Berbagai jabatan kampus pernah diembannya antara lain, Sebagai Sekretaris Pascasarjana (Master dan Doktoral) Program Studi Hubungan Internasional FISIP Universitas Padjadjaran Bandung, Direktur Sekolah Pascasarjana Universitas Widyatama Bandung 2012-2015.

Karena kepiawaiannya dalam tata pemerintahan dan politik Prof Obi juga pernah menjadi Staf Ahli Walikota Bandung Periode Wahyu Hamidjaja (1993-1998), & H. Aa Tarmana (1998 – 2003).

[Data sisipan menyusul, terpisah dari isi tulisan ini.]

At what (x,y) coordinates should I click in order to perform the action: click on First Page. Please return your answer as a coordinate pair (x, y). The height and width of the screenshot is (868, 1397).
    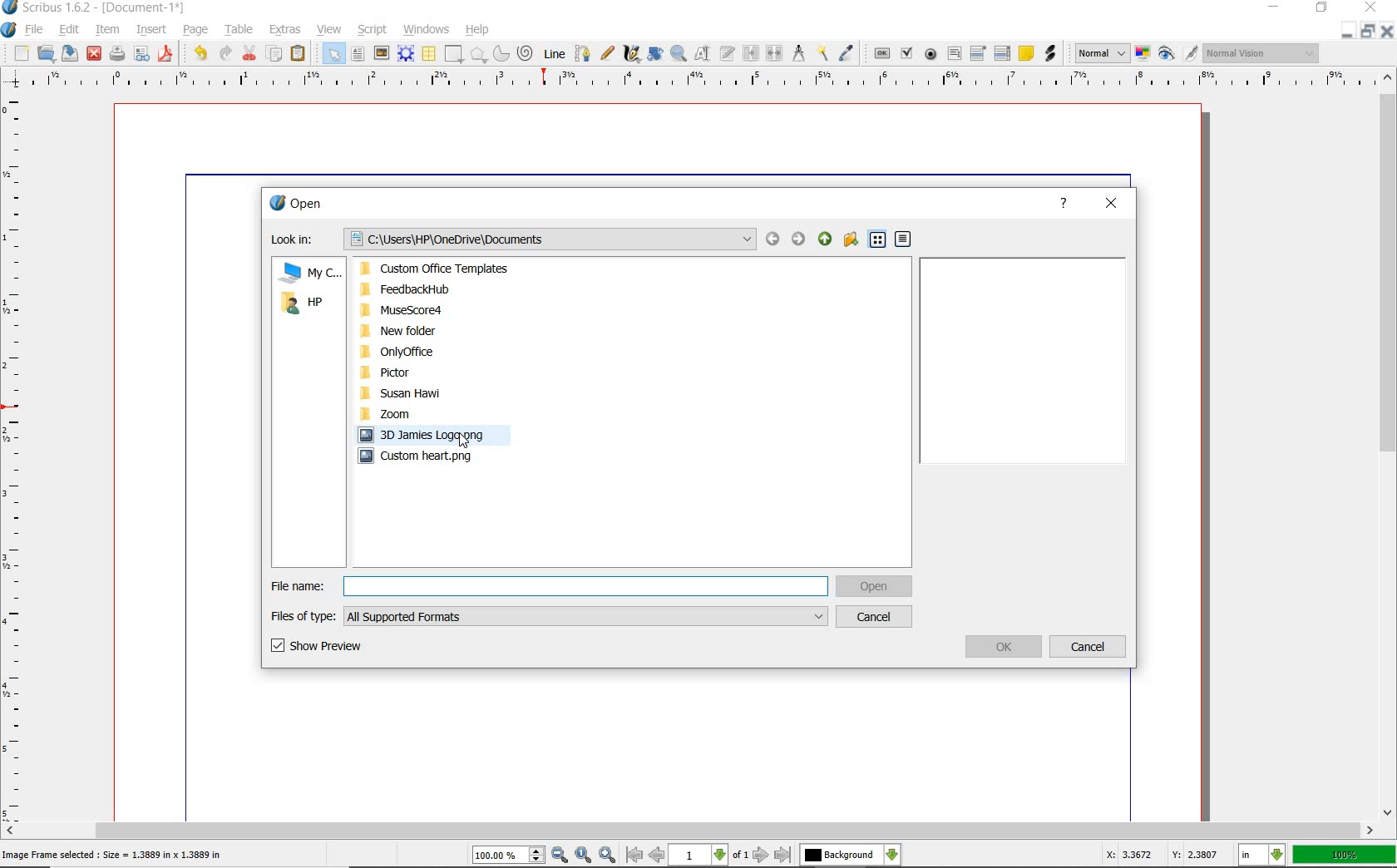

Ia juga diminta menjadi Staf Ahli Bupati Tabanan Bali di masa kepemimpinan Nyoman Adi Wiryatama (2005-2010).

"Saya rasa melelahkan juga karena saya harus terbang ke Tabanan Bali setiap Selasa dan balik ke Bandung hari Kamis," ujar nya mengkisahkan.

Bukan hanya itu, ia sering menjadi dosen tamu dan visiting proffesor untuk menyampaikan kepakarannya dalam kajian ASEAN Free Trade Agreement (AFTA), sebuah format pasar bebas yg dalam penelitian dan tulisan jurnal internasionalnya mengkaji tentang implementasi AFTA di Jawa Barat.

Beberapa universitas mengundangnya untuk itu seperti Oxford University (Inggris), IUMW Malaysia, De Bercelona Universitat (Spanyol) dan Massachusetts Institute of Technology (MIT), Amerika Serikat.

Hal itulah yang menghantarkan dirinya dikenal oleh para pejabat tinggi dan tokoh masyarakat di negeri ini termasuk dekat dengan Presiden RI Ke-5 Megawati Soekarnoputri.

Saat menjadi Promotor Penganugerahan gelar Doktor Honoris Causa kepada Megawati
Prof Obi pernah dianggap sebelah mata, namun ia berani mempertanggungjawabkannya.

"Mengkisahkan bagaimana Megawati, semenjak ia berkiprah sebagai Ketua Umum PDI Perjuangan, Presiden dan Wakil Presiden banyak yang menginspirasi untuk bangsa," jelas Prof Obi.

Pada saat membaca pertanggung jawaban ilmiah, Prof obi menyampaikan dengan gaya dan bahasa yang menyentuh sehingga pendengar banyak yanh terharu, bahkan Megawati Soekarnoputri tampak meneteskan airmata ketika mendengar kisah sebagai partai pemenang pemilu tapi tidak jadi presiden.